> [EXERCISE DESCRIPTION]: Nothing but an exact copy of the records is expected here.

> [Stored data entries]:
######

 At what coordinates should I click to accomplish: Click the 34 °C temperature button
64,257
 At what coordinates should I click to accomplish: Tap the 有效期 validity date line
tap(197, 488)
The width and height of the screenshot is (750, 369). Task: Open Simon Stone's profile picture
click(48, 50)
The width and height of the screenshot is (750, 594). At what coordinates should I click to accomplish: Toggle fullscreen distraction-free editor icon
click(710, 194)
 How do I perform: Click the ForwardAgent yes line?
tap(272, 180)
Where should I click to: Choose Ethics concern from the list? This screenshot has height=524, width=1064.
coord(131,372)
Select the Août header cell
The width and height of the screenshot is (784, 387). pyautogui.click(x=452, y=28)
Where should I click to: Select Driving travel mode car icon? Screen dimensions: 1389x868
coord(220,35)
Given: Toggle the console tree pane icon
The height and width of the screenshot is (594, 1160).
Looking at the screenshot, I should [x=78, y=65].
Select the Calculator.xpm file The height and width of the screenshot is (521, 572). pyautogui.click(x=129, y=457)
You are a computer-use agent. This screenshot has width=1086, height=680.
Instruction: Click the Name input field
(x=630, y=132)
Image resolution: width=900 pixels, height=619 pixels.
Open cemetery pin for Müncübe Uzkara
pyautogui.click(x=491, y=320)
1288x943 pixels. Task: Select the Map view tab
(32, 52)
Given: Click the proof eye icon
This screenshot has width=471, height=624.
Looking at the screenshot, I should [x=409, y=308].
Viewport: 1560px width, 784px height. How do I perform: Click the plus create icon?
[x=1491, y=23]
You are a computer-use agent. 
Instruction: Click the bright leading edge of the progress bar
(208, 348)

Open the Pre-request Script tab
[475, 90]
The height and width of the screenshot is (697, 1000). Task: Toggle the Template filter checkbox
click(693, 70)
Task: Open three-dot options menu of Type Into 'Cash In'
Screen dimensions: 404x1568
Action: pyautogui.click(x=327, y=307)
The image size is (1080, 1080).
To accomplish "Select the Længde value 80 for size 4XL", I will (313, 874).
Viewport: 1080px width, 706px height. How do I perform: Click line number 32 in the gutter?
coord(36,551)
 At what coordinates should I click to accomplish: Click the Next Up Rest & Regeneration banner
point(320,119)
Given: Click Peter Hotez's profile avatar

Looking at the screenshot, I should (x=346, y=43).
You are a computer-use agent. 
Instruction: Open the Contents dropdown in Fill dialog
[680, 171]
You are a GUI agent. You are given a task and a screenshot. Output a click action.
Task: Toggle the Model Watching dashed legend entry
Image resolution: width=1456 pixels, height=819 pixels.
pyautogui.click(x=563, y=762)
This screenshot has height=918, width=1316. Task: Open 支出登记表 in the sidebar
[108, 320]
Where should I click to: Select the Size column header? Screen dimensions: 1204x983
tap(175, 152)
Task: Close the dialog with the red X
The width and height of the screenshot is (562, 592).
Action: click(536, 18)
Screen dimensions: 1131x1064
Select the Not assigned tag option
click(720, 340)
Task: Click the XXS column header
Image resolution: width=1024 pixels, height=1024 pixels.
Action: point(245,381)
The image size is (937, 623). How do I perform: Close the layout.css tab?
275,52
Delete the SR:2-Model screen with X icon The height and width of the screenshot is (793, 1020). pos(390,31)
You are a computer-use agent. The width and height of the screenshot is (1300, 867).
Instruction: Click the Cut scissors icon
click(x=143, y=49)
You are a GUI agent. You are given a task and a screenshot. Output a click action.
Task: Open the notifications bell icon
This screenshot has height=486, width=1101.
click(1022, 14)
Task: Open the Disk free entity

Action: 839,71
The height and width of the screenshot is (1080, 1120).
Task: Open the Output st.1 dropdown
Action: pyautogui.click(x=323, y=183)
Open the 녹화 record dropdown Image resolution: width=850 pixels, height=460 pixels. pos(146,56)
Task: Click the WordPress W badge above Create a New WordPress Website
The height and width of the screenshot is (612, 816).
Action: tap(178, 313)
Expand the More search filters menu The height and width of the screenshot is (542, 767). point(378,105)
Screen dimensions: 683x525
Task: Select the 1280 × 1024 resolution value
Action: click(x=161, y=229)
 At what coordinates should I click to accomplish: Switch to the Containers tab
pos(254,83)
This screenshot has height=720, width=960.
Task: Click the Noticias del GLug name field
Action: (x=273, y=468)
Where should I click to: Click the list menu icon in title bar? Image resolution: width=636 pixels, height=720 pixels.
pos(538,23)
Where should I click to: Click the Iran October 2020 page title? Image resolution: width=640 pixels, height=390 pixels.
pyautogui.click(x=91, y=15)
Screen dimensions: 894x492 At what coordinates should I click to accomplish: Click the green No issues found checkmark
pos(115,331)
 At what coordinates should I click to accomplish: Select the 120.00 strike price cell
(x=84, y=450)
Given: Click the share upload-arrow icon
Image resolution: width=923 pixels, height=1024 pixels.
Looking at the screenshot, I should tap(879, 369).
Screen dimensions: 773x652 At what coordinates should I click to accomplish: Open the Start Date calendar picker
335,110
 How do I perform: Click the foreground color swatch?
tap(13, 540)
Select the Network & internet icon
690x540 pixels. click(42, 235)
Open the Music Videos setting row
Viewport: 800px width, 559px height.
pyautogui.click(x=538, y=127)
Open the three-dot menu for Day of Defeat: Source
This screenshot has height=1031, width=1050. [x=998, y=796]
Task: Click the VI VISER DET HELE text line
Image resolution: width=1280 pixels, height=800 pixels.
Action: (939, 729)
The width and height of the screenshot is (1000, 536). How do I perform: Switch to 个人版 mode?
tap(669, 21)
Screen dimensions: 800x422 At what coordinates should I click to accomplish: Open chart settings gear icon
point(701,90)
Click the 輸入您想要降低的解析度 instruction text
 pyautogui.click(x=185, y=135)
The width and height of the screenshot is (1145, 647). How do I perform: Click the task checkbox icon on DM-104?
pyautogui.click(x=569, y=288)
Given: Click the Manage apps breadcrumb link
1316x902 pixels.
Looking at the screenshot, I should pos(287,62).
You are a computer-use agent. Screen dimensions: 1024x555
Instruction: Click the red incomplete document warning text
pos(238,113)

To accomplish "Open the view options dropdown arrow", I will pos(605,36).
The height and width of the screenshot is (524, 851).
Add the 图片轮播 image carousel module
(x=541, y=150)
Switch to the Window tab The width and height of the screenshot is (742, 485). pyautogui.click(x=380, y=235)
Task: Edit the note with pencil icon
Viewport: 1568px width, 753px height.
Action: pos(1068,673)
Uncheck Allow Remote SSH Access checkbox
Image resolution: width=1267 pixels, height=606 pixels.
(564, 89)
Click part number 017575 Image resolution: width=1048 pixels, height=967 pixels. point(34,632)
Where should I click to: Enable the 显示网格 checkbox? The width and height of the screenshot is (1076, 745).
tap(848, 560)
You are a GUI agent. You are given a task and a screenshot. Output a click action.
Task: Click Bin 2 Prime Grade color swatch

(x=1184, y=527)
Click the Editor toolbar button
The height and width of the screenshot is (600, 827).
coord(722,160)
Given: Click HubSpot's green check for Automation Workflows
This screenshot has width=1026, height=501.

######

> [WRITTEN SOLUTION]:
 At what coordinates should I click to accomplish: Click the 34 °C temperature button
64,257
 At what coordinates should I click to accomplish: Tap the 有效期 validity date line
tap(197, 488)
The width and height of the screenshot is (750, 369). Task: Open Simon Stone's profile picture
click(48, 50)
The width and height of the screenshot is (750, 594). At what coordinates should I click to accomplish: Toggle fullscreen distraction-free editor icon
click(710, 194)
 How do I perform: Click the ForwardAgent yes line?
tap(272, 180)
Where should I click to: Choose Ethics concern from the list? This screenshot has height=524, width=1064.
coord(131,372)
Select the Août header cell
The width and height of the screenshot is (784, 387). pyautogui.click(x=452, y=28)
Where should I click to: Select Driving travel mode car icon? Screen dimensions: 1389x868
coord(220,35)
Given: Toggle the console tree pane icon
The height and width of the screenshot is (594, 1160).
Looking at the screenshot, I should [x=78, y=65].
Select the Calculator.xpm file The height and width of the screenshot is (521, 572). pyautogui.click(x=129, y=457)
You are a computer-use agent. This screenshot has width=1086, height=680.
Instruction: Click the Name input field
(x=630, y=132)
Image resolution: width=900 pixels, height=619 pixels.
Open cemetery pin for Müncübe Uzkara
pyautogui.click(x=491, y=320)
1288x943 pixels. Task: Select the Map view tab
(32, 52)
Given: Click the proof eye icon
This screenshot has width=471, height=624.
Looking at the screenshot, I should [x=409, y=308].
Viewport: 1560px width, 784px height. How do I perform: Click the plus create icon?
[x=1491, y=23]
You are a computer-use agent. 
Instruction: Click the bright leading edge of the progress bar
(208, 348)

Open the Pre-request Script tab
[475, 90]
The height and width of the screenshot is (697, 1000). Task: Toggle the Template filter checkbox
click(693, 70)
Task: Open three-dot options menu of Type Into 'Cash In'
Screen dimensions: 404x1568
Action: pyautogui.click(x=327, y=307)
The image size is (1080, 1080).
To accomplish "Select the Længde value 80 for size 4XL", I will (313, 874).
Viewport: 1080px width, 706px height. How do I perform: Click line number 32 in the gutter?
coord(36,551)
 At what coordinates should I click to accomplish: Click the Next Up Rest & Regeneration banner
point(320,119)
Given: Click Peter Hotez's profile avatar

Looking at the screenshot, I should (x=346, y=43).
You are a computer-use agent. 
Instruction: Open the Contents dropdown in Fill dialog
[680, 171]
You are a GUI agent. You are given a task and a screenshot. Output a click action.
Task: Toggle the Model Watching dashed legend entry
Image resolution: width=1456 pixels, height=819 pixels.
pyautogui.click(x=563, y=762)
This screenshot has height=918, width=1316. Task: Open 支出登记表 in the sidebar
[108, 320]
Where should I click to: Select the Size column header? Screen dimensions: 1204x983
tap(175, 152)
Task: Close the dialog with the red X
The width and height of the screenshot is (562, 592).
Action: click(536, 18)
Screen dimensions: 1131x1064
Select the Not assigned tag option
click(720, 340)
Task: Click the XXS column header
Image resolution: width=1024 pixels, height=1024 pixels.
Action: point(245,381)
The image size is (937, 623). How do I perform: Close the layout.css tab?
275,52
Delete the SR:2-Model screen with X icon The height and width of the screenshot is (793, 1020). pos(390,31)
You are a computer-use agent. The width and height of the screenshot is (1300, 867).
Instruction: Click the Cut scissors icon
click(x=143, y=49)
You are a GUI agent. You are given a task and a screenshot. Output a click action.
Task: Open the notifications bell icon
This screenshot has height=486, width=1101.
click(1022, 14)
Task: Open the Disk free entity

Action: 839,71
The height and width of the screenshot is (1080, 1120).
Task: Open the Output st.1 dropdown
Action: pyautogui.click(x=323, y=183)
Open the 녹화 record dropdown Image resolution: width=850 pixels, height=460 pixels. pos(146,56)
Task: Click the WordPress W badge above Create a New WordPress Website
The height and width of the screenshot is (612, 816).
Action: tap(178, 313)
Expand the More search filters menu The height and width of the screenshot is (542, 767). point(378,105)
Screen dimensions: 683x525
Task: Select the 1280 × 1024 resolution value
Action: click(x=161, y=229)
 At what coordinates should I click to accomplish: Switch to the Containers tab
pos(254,83)
This screenshot has height=720, width=960.
Task: Click the Noticias del GLug name field
Action: (x=273, y=468)
Where should I click to: Click the list menu icon in title bar? Image resolution: width=636 pixels, height=720 pixels.
pos(538,23)
Where should I click to: Click the Iran October 2020 page title? Image resolution: width=640 pixels, height=390 pixels.
pyautogui.click(x=91, y=15)
Screen dimensions: 894x492 At what coordinates should I click to accomplish: Click the green No issues found checkmark
pos(115,331)
 At what coordinates should I click to accomplish: Select the 120.00 strike price cell
(x=84, y=450)
Given: Click the share upload-arrow icon
Image resolution: width=923 pixels, height=1024 pixels.
Looking at the screenshot, I should tap(879, 369).
Screen dimensions: 773x652 At what coordinates should I click to accomplish: Open the Start Date calendar picker
335,110
 How do I perform: Click the foreground color swatch?
tap(13, 540)
Select the Network & internet icon
690x540 pixels. click(42, 235)
Open the Music Videos setting row
Viewport: 800px width, 559px height.
pyautogui.click(x=538, y=127)
Open the three-dot menu for Day of Defeat: Source
This screenshot has height=1031, width=1050. [x=998, y=796]
Task: Click the VI VISER DET HELE text line
Image resolution: width=1280 pixels, height=800 pixels.
Action: (939, 729)
The width and height of the screenshot is (1000, 536). How do I perform: Switch to 个人版 mode?
tap(669, 21)
Screen dimensions: 800x422 At what coordinates should I click to accomplish: Open chart settings gear icon
point(701,90)
Click the 輸入您想要降低的解析度 instruction text
 pyautogui.click(x=185, y=135)
The width and height of the screenshot is (1145, 647). How do I perform: Click the task checkbox icon on DM-104?
pyautogui.click(x=569, y=288)
Given: Click the Manage apps breadcrumb link
1316x902 pixels.
Looking at the screenshot, I should pos(287,62).
You are a computer-use agent. Screen dimensions: 1024x555
Instruction: Click the red incomplete document warning text
pos(238,113)

To accomplish "Open the view options dropdown arrow", I will pos(605,36).
The height and width of the screenshot is (524, 851).
Add the 图片轮播 image carousel module
(x=541, y=150)
Switch to the Window tab The width and height of the screenshot is (742, 485). pyautogui.click(x=380, y=235)
Task: Edit the note with pencil icon
Viewport: 1568px width, 753px height.
Action: pos(1068,673)
Uncheck Allow Remote SSH Access checkbox
Image resolution: width=1267 pixels, height=606 pixels.
(564, 89)
Click part number 017575 Image resolution: width=1048 pixels, height=967 pixels. point(34,632)
Where should I click to: Enable the 显示网格 checkbox? The width and height of the screenshot is (1076, 745).
tap(848, 560)
You are a GUI agent. You are given a task and a screenshot. Output a click action.
Task: Click Bin 2 Prime Grade color swatch

(x=1184, y=527)
Click the Editor toolbar button
The height and width of the screenshot is (600, 827).
coord(722,160)
Given: Click HubSpot's green check for Automation Workflows
This screenshot has width=1026, height=501.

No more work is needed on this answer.